Your goal: Resume the gold price report below from its final sentence, and keep writing in the same style.

Given passage:
-- Begin --
Gold nudged higher on Friday, extending gains from the previous session when bullion was boosted by prospects of future interest cuts by the European Central Bank, but the precious metal was headed for its second straight week of decline.
The euro zone economy is likely to further shrink in 2013, the European Central Bank predicted on Thursday, fanning expectations that the bank may cut rates next year in the face of another contraction in the economy.
Monetary easing from central banks has been a key factor driving gold's nearly 9-percent rise this year.
Investors flee to gold when they fear the value of fiat currencies is threatened by rampant cash printing by central banks.
Investors are watching the progress in the talks in Washington on how to avoid an imminent fiscal calamity, as the deadline to avert the $600 billion tax hikes and spending cuts, known as the "fiscal cliff", looms large.
Though gold fell to a one-month low earlier this week, investors remained confident in the outlook of the precious metal, as they piled into gold-backed exchange-traded funds, whose holdings hit a record high for a second consecutive day.
-- End --
Data provided:
-- Begin --
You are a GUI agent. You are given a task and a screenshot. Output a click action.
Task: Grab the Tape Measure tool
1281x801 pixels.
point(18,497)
-- End --
Final result:
"Gold's fundamentals are intact," said Chen Min, an analyst at Jinrui Futures in the southern Chinese city of Shenzhen.
"Investors seem to regard $1,690 as an attractive level to buy gold."
On the chart, spot gold breached the 100-day moving average, which had been a support level until earlier week. The moving average stood just above $1,701 an ounce.
Spot gold gained 0.3 percent to $1,703.04 an ounce by 0323 GMT, on course for a 0.8-percent loss for the week in its second weekly drop.
U.S. gold was little changed at $1,703.20.
As prices rebounded, the physical buying that had emerged in the past few days when prices fell below $1,700 dried up.
"People want to minimise their stockpiles before the year end," said Ronald Leung, a dealer at Lee Cheong Gold Dealers in Hong Kong, adding that premiums were about 70 cents to $1.20 an ounce above London prices.
He warned of a spike in premiums around the year end when refineries outside Asia close for holidays.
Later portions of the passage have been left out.